EMPIRE ESSAY: The Untouchables Review

Federal Agent Elliot Ness sets out to take out Al Capone; because of rampant corruption, he assembles a small, hand-picked team.

by Ian Nathan |
Published on
Release Date:

01 Jan 1987

Running Time:

119 minutes

Certificate:

18

Original Title:

EMPIRE ESSAY: The Untouchables

At the height of Prohibition, in 1930s America, Chicago was presided over by one Alfonso Capone. He ruled the town by the might of his fist, from the illegal speakeasy rackets right up through the ranks of the police and judicial system, holding them in thrall through bribery and blackmail. That was until the arrival of Elliot Ness, the incorruptible treasury agent assigned the role of bringing the Italian gangster to book. Faced with rank corruption, he surrounded himself with a team of cops dedicated to the cause: the Untouchables". This is all bona fide history, a series of events that were finally drawn to a close when the psychotic mobster — himself seemingly untouchable — was finally snared for simple tax evasion. He died of syphilis eight years after his release from prison.
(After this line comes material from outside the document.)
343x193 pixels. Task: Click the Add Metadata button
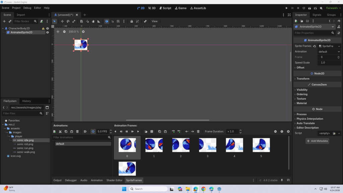[317, 141]
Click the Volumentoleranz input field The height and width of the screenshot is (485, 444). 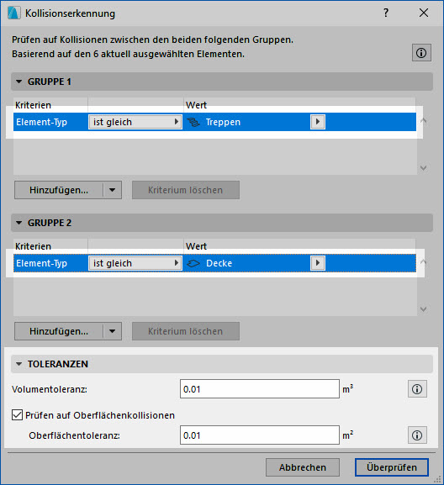tap(260, 389)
Eschewing any attempt at historical accuracy (although the last surviving real-life Untouchable Albert H. Wolff acted as an advisor) De Palma chose to reinterpret the Robert Stack television series of the early 60s rather than the actual events. This is a morally blunt comic-book world more akin to Western traditions than the complex milieu of gangsters. Yet, within its own context, The Untouchables is richly rewarding. It fuses the grandiose style of its director with a cool mix of established names (Connery, De Niro) and new stars (Costner, Garcia) and a feistily-exaggerated script from David Mamet ("Just like a Wop to bring a knife to a gunfight") to recreate history on a movie template. Big, bold, and hugely entertaining.
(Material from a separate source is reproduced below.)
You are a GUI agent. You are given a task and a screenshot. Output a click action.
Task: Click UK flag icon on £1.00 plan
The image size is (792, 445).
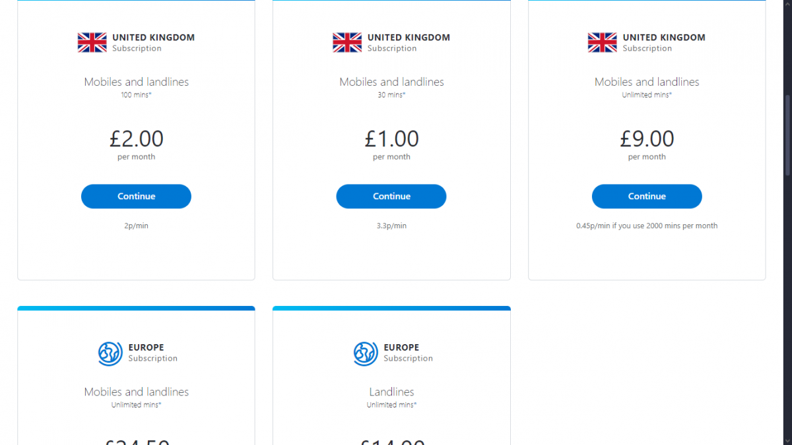[x=347, y=43]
Sean Connery deservedly won an Oscar for his portrayal of (fictional) beat-cop Jim Malone who instills the requisite street-wisdom in Ness to defeat Capone — play him at his own game. Ebullient and wry, he wraps the Connery gravitas in an earthier, harder cloth. So convinced was De Palma that De Niro would turn him down for Capone, that he actually signed a deal with Bob Hoskins to take the role, having to pay him off ($200,000) when the Italian method genius assented. And in typical fashion, he gained weight, slicked back his hair and, in a relatively short amount of screen time, managed to charge the film with exuberant menace ("I'mtalkin' about enthusiasms..." he sneers before smashing the brains out of a fumbling minion with a baseball bat). Costner was offered less: Ness is painted in strict lines — happily married, motivated by decency, leading by example — but the all-American masculinity with which he thrives fits the character like a glove.
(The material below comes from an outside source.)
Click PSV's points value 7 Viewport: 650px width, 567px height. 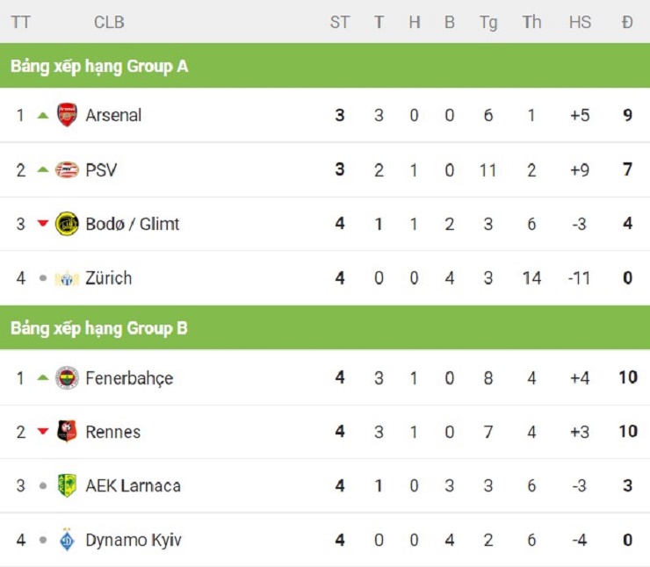627,169
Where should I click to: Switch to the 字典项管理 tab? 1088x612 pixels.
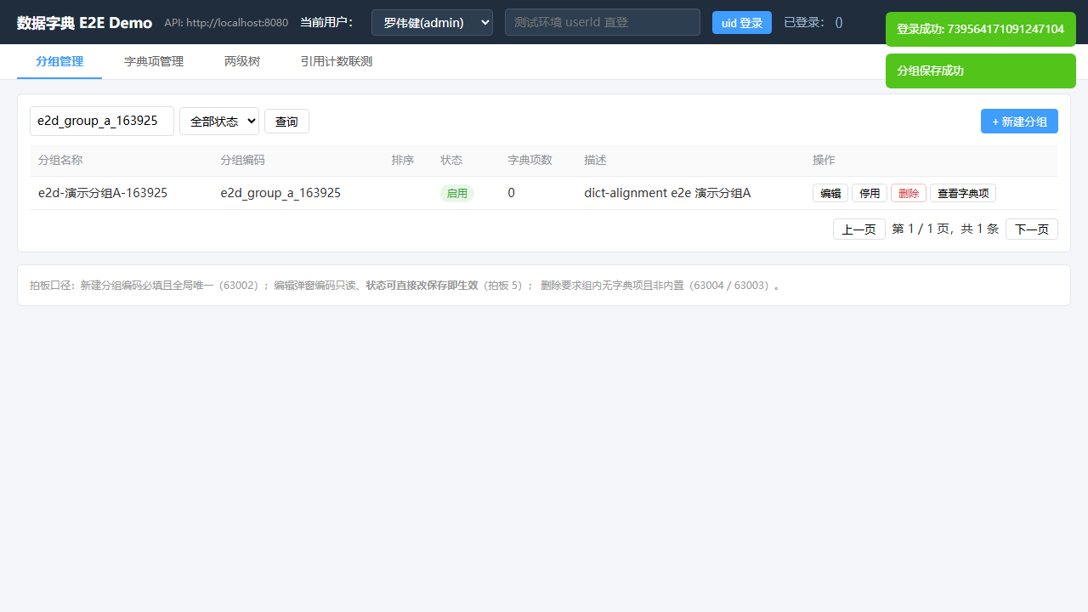pos(154,62)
The film has a pristine sense of place, a 1930s Chicago classify upholstered like a grand opera. Inverting the moralistic colours of tradition, the bad guys wear the white suits (especially depicted in Capone henchman Nitti (Billy Drago)'s all-white get up) and the heroes black. Much was made of Giorgio Armani designing the suits — a kind of functioning product placement — but De Niro, in fact, had suits knocked up by the very same tailors who made Capone's actual bespoke numbers. It is a world of tight lines, angular sets of doorways and windows as if in a comic strip (not a million miles from the stylized artifice of Warren Beatty's Dick Tracy). Meanwhile, the god-like Ennio Morricone infuses the spirit of the age with a heart-quickening score that drives the drama like an express train.

De Palma, ever the trickster even with mainstream material, delights in the flamboyance of his set-pieces. A sly POV shot of the assassin tracking Malone through his apartment spirals out into a glorious juxtaposition of a bloody, dying Malone crawling for safety, cross-cut with Capone's hypocritical tears to the strains of I Pagliacci at the Chicago opera. Most celebrated (justly) is the director's "homage" to Battleship Potemkin's Odessa Steps sequence. Set at Chicago's Union Station; where the remaining Untouchables gather to snatch Capone's book-keeper out of a hail of bullets a pram tortuously bounces down a staircase in glorious slo-mo, it is an unforgettable slice of flashiness and pointed film history (if nothing else it brought the name Eisenstein to popcorn consumers). And, of course, there is De Palma's ever-present obsession with Hitchcock, with a facsimile of Foreign Correspondent in a shot of the good guys flying north in a twin-prop plane, a chase up a spiral staircase (a habitual motif) playing Vertigo, and the small girl blown to smithereens at the very beginning references the boy on a bus with a bomb from Sabotage.

The Untouchables is easily the most accessible of De Palma's work and remains (with the exception of Mission: Impossible) his most commercially successful movie. In stark contrast to the other gangster movies on show here, it is less concerned with the complex fabric of the crime unit than the earnest endeavours of the good guys. Bizarrely, this makes it a guilty pleasure.

Costner and De Nero shine.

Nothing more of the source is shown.